Every line from the top of the records below through the one containing "Task: Click the Filter in any column field" must be copied exactly, and the pictures must not be.

[Collected data]
● ● ● ●
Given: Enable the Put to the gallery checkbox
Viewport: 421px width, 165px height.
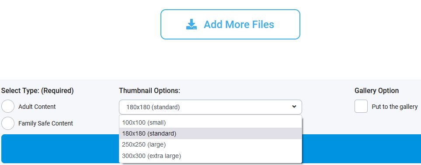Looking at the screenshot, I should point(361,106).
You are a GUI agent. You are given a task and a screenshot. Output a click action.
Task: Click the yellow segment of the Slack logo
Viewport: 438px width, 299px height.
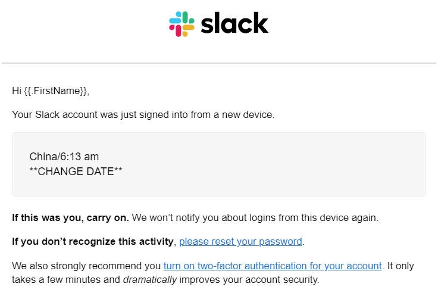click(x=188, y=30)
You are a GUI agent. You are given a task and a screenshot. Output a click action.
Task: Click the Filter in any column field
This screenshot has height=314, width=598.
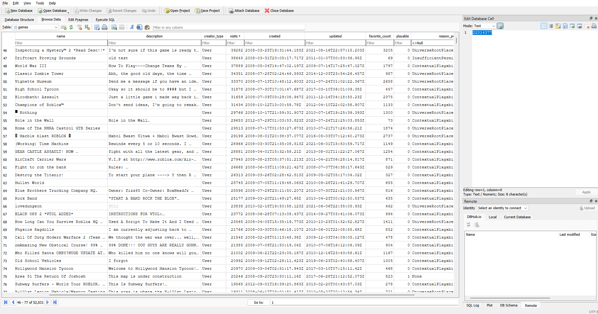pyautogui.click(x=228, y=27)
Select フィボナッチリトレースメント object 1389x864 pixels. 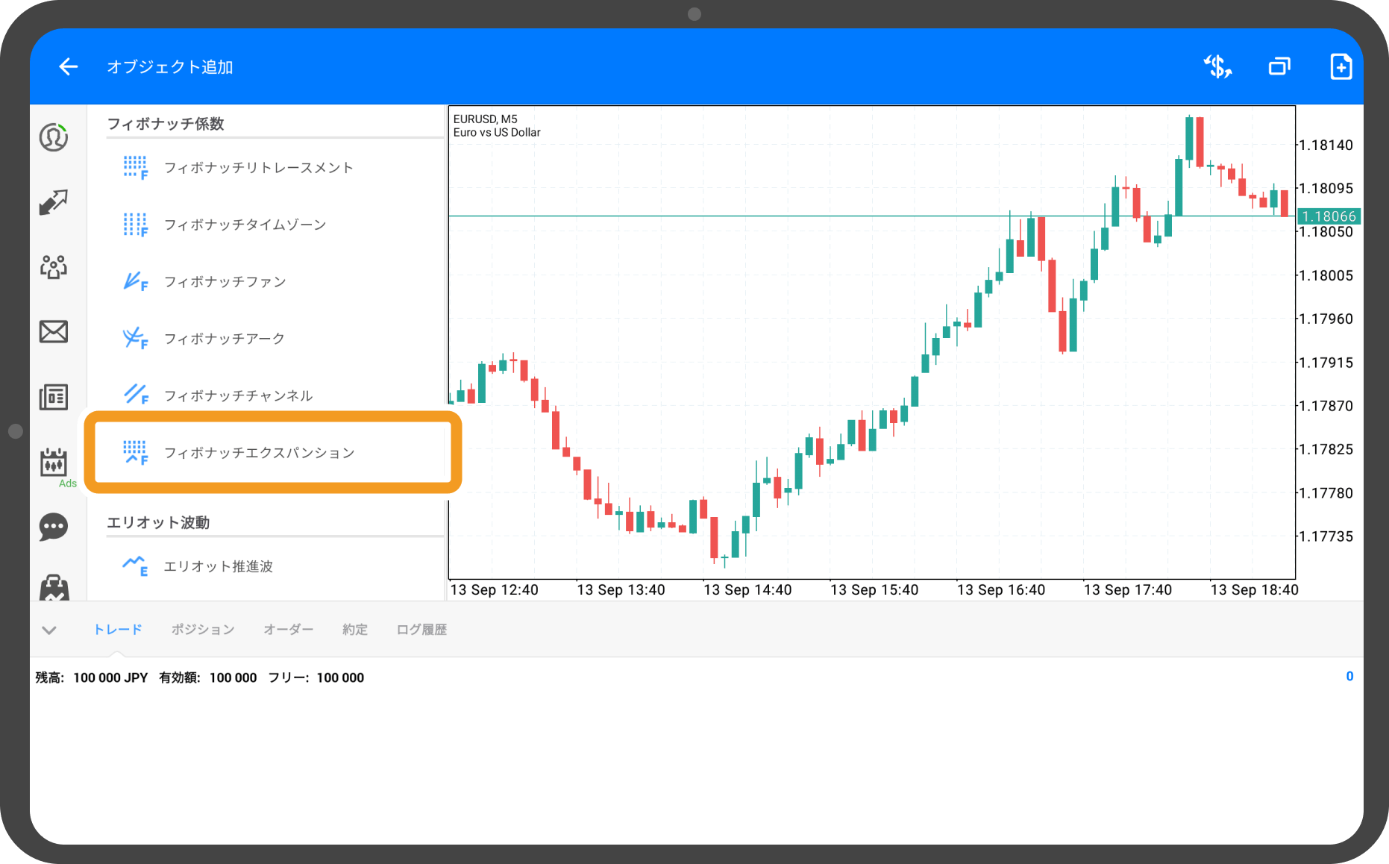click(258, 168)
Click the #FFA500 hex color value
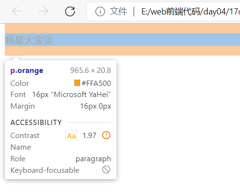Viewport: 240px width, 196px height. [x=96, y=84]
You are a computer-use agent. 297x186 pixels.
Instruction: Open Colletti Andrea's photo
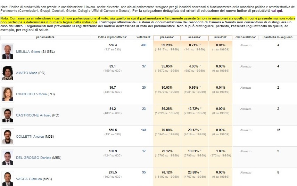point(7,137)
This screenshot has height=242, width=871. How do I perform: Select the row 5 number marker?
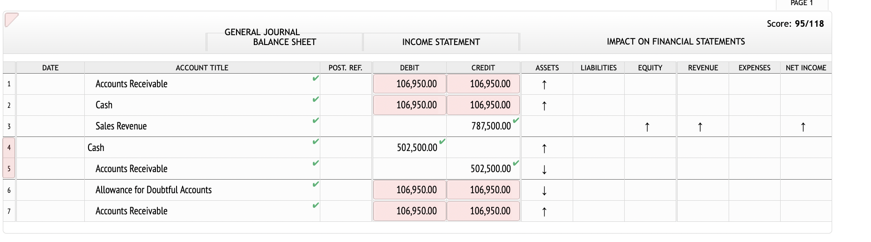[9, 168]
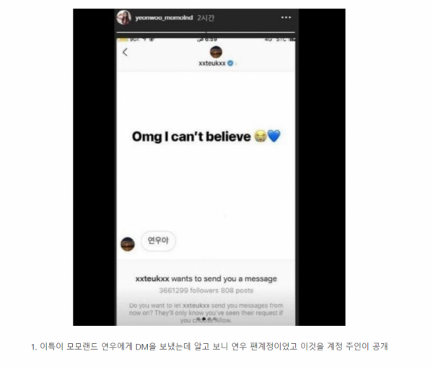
● ● ● ●
§ **THE COMPLETED TASK**:
Given: Enable the Put to the gallery checkbox
Viewport: 421px width, 165px height.
Looking at the screenshot, I should point(361,106).
You are a GUI agent. You are given a task and a screenshot. Output a click action.
Task: Click the yellow segment of the Slack logo
Viewport: 438px width, 299px height.
click(x=188, y=30)
You are a GUI agent. You are given a task and a screenshot. Output a click action.
Task: Click the Filter in any column field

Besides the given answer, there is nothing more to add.